There are lots of available Step study guides. Our particular group met before the first session and mutually decided which guide to use. In a Step Study, we work the Steps rather than just study or read them. As a result, we can grow and change and become more and more willing to recover. We learn that only the first half of Step One has anything to do with food and compulsive eating. The rest of the Steps all deal with living.

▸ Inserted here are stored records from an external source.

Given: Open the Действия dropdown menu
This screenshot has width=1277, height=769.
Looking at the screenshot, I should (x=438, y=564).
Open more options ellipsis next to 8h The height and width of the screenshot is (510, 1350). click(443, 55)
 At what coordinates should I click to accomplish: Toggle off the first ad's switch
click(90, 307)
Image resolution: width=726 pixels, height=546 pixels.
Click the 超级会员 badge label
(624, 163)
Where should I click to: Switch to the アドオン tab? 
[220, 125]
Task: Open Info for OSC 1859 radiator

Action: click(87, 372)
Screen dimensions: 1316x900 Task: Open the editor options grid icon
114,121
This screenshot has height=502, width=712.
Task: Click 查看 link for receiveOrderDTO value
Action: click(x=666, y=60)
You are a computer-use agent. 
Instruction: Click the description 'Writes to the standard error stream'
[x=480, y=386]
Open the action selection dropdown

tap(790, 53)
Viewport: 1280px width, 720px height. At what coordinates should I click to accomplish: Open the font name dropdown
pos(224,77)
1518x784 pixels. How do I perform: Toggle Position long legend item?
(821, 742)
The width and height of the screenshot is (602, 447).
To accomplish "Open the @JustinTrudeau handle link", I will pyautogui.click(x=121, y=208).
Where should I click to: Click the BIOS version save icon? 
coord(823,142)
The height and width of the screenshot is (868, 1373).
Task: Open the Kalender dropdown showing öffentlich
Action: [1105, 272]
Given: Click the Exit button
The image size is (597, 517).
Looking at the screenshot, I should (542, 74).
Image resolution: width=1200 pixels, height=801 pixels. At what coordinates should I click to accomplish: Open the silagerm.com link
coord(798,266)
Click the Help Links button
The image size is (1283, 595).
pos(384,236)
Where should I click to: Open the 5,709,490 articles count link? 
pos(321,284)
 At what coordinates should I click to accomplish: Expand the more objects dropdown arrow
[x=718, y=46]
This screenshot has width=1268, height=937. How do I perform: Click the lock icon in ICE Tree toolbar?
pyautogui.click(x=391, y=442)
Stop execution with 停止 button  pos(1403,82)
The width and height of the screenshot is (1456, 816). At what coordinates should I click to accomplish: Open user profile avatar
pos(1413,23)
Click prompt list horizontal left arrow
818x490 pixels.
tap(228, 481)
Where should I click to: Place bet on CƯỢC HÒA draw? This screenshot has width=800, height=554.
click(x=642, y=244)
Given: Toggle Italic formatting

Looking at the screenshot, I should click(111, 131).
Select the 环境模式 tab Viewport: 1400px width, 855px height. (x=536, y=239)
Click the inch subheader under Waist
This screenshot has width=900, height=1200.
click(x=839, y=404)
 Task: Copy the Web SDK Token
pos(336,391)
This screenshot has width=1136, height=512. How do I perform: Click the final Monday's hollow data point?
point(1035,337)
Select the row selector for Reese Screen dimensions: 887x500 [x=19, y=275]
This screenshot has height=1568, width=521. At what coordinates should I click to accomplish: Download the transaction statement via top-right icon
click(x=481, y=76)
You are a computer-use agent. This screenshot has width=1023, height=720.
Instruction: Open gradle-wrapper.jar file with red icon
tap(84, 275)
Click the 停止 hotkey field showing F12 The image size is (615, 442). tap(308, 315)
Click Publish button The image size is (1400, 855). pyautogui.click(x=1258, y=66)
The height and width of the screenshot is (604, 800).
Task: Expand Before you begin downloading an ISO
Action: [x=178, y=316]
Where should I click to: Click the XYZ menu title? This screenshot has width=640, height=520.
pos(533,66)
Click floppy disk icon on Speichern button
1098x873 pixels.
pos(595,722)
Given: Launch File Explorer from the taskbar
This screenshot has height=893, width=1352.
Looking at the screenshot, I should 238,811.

For us, working the steps has been our path to recovery and given each of us truly fabulous partners in recovery. I know for myself that I always ate to feel better but ALWAYS felt worse. I learned that any permission giving or justifying is my disease talking. One bite of an addictive substance is suicide for me. Working and living the Steps along with walking hand in hand with my Higher Power has been the solution for me. First, I had to have complete acceptance that I am a compulsive overeater and then surrender to a new way of life.
Are you interested in starting or joining a step-study? A good way to get started is to speak during a meeting’s “any announcements” time. State you are either looking to join a step study or interested in helping start a step study. Consider inviting newcomers personally after the meeting and explaining what a step-study is. Find a location that allows privacy. Set a time to have your initial meeting to mutually decide which step- study material to use, time/day and duration of the sessions. Currently our group has six members meeting twice a month on Sunday afternoon from 4-6 pm with the location of the meetings alternating between two members’ homes. We are covering two steps per month (step 4 was six weeks) and will meet until the early fall.
If you are interested in knowing more about how to start or join a step-study, please ask within your home group as many people have been involved in them and would be happy to share their experiences. -MJ and LC
Editor’s Note: if you are starting a new step study group, please let us know at firstname.lastname@example.org so we can put a note in the newsletter and other interested fellows can join you.
The OA Step Study Guide is designed to be used with the Big Book, OA 12 & 12, the daily readers, etc. and includes a leader’s script for each session as well as pages to be photocopied for all group members for “homework” between sessions. Copies can be purchased through Intergroup. There is also a popular OA Big Book Step Study by Lawrie C, available for free online at www.oabigbook.info.
Step 1: We admitted we were powerless over food – that our lives had become unmanageable.
When I came into OA, I met a long-timer I particularly admired. She was slender and energetic. She shared wisdom and love with everyone in the rooms and had an irresistible sparkle about her.
When we passed around the phone list, though, she did something that confused me. In the “Comments” column, she wrote, “Always a beginner!” Why on earth, I wondered, would she claim to be a beginner when she clearly had it all together?
Now, ten years later, I think I understand. We never have it all together in OA. We are always powerless over food and this disease. I can never control it, and I can never manage my life, at least not by myself. The best thing I can do for my recovery is to keep being teachable and follow instructions, like a beginner.
From the example of this member and others, from working the Steps, and from using all the Tools, I’ve learned that a beginner’s attitude as expressed in Step One is a very good place to be. When I remember I am powerless over pretty much everything except my own response in this moment, I can stay abstinent. Here’s how I use Step One every day:
- Every morning when I wake up, before I even open my eyes, I pray Steps One, Two, and three to remind myself of my true relationship to life and my HP.
- When something doesn’t go my way or when life hurts, I remember I’m powerless over it. I am not supposed to control it, so I don’t need to be frustrated or disappointed when I can’t.
- I ask for help and support from anyone at a meeting, no matter how long or short their time in program.
- In OA, I’ve walked through drastic changes in household income, going back to work after twenty years, raising kids, my father’s dementia and death, and kids moving out—all abstinently— by remembering I am powerless.
- As I write this, my elderly Labrador seems to be dying—he hasn’t eaten in days. Since I’m powerless over this, instead of trying to force him to eat, I am doing what I can to make him comfortable. He is peaceful, and I get to feel my sadness and grief without eating over it.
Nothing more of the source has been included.